Pixel coordinate grounding data:
>>>>

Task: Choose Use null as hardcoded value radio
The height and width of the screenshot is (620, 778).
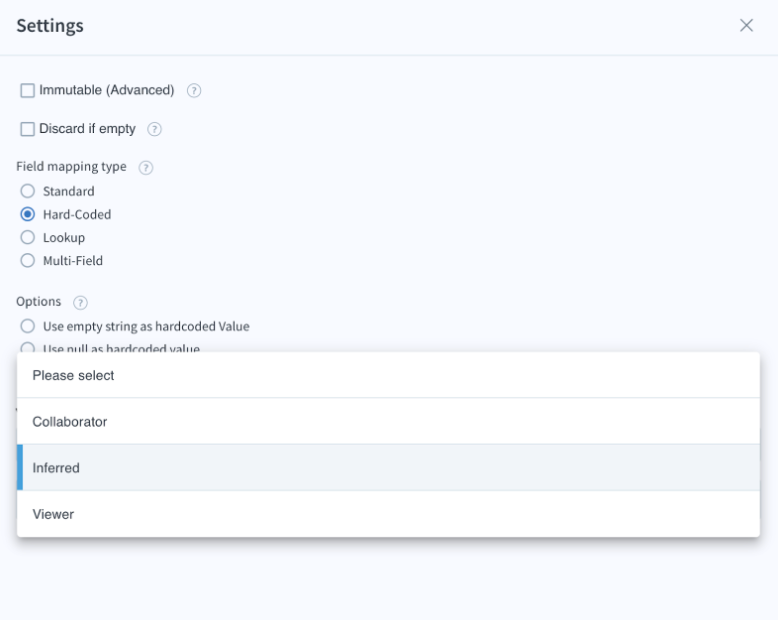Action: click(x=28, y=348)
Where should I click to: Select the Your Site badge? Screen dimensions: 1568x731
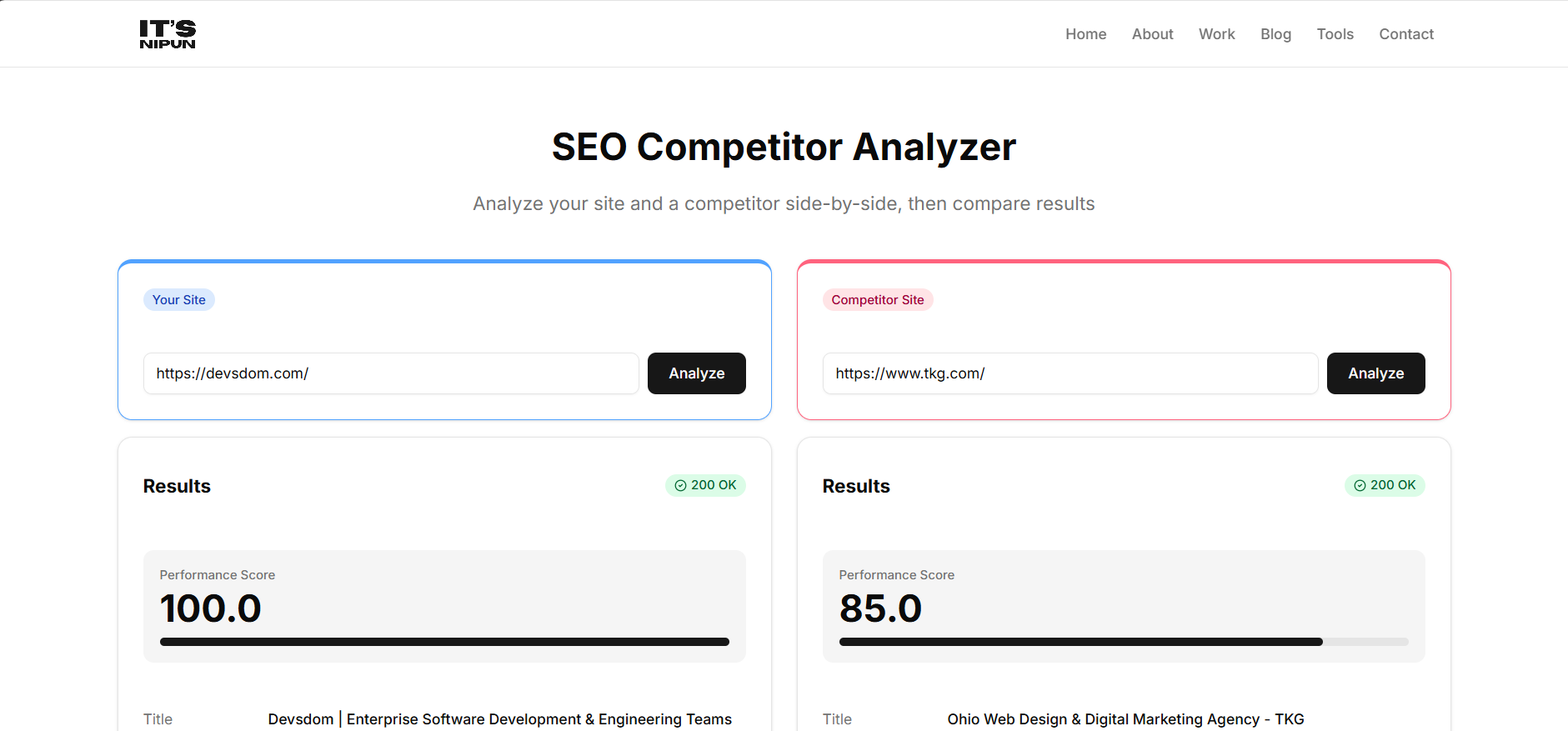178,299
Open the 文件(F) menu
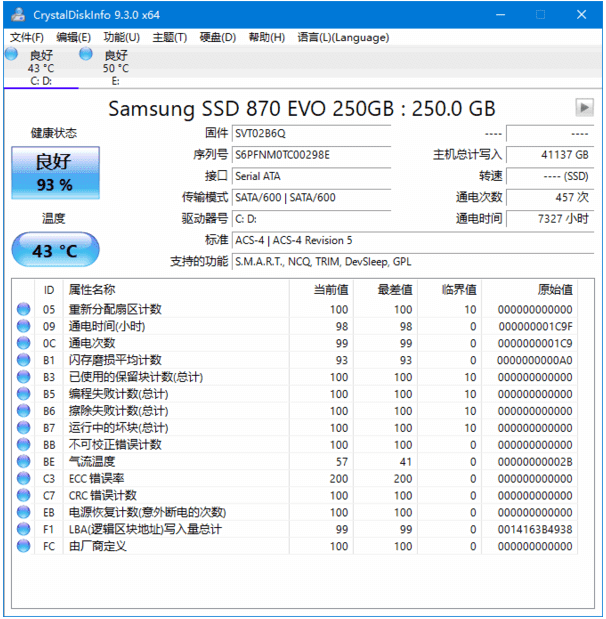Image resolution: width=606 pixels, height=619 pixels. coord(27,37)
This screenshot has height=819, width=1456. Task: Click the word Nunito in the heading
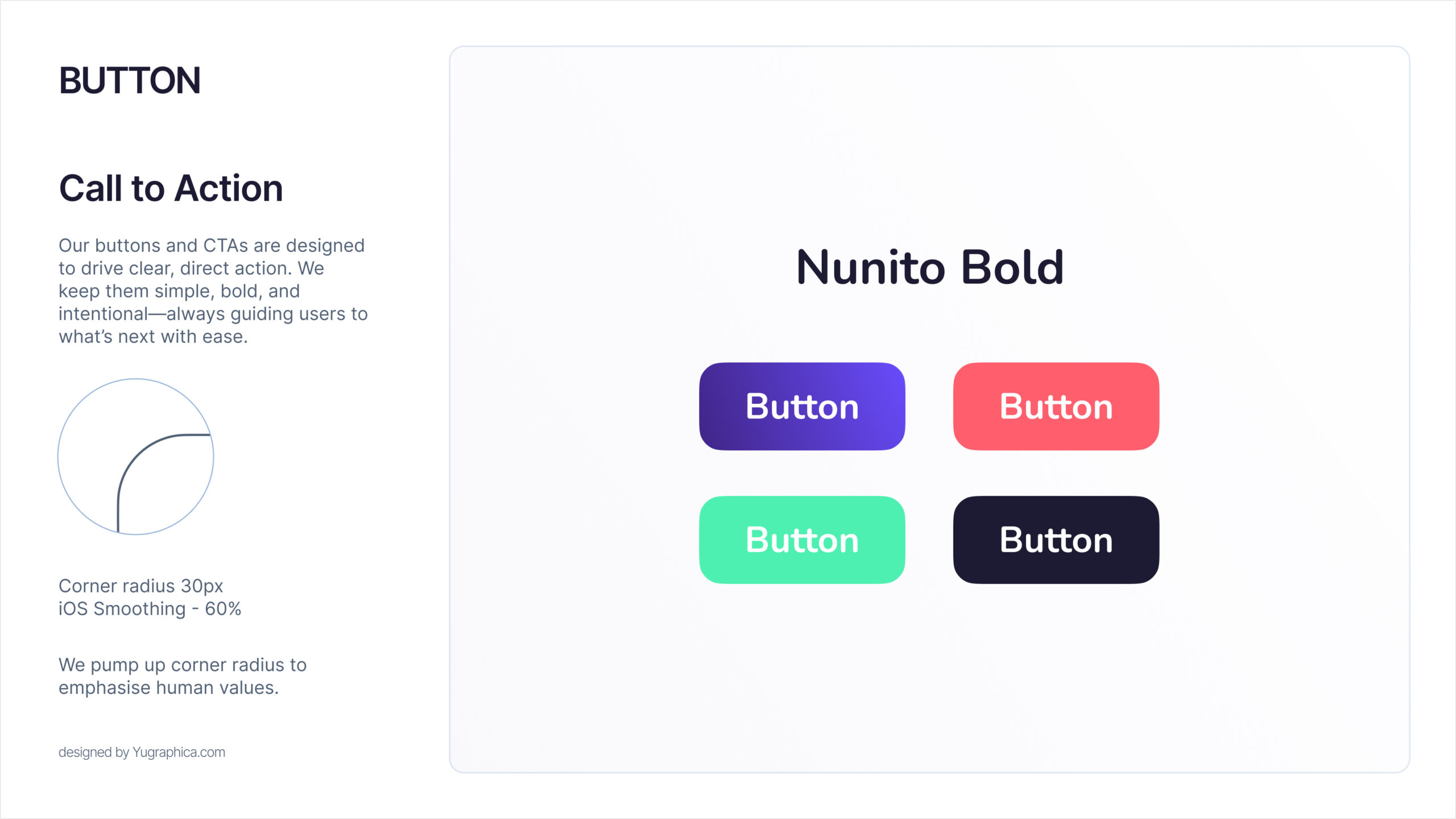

<<<<

§ TASK DESCRIPTION: Once the pictures are set aside, repeat the data above exactly.

§ EXPECTED ANSWER:
Task: Choose Use null as hardcoded value radio
The height and width of the screenshot is (620, 778).
Action: click(x=28, y=348)
Where should I click to: Select the Your Site badge? Screen dimensions: 1568x731
178,299
Open the 文件(F) menu
Image resolution: width=606 pixels, height=619 pixels. coord(27,37)
This screenshot has height=819, width=1456. Task: Click the word Nunito in the heading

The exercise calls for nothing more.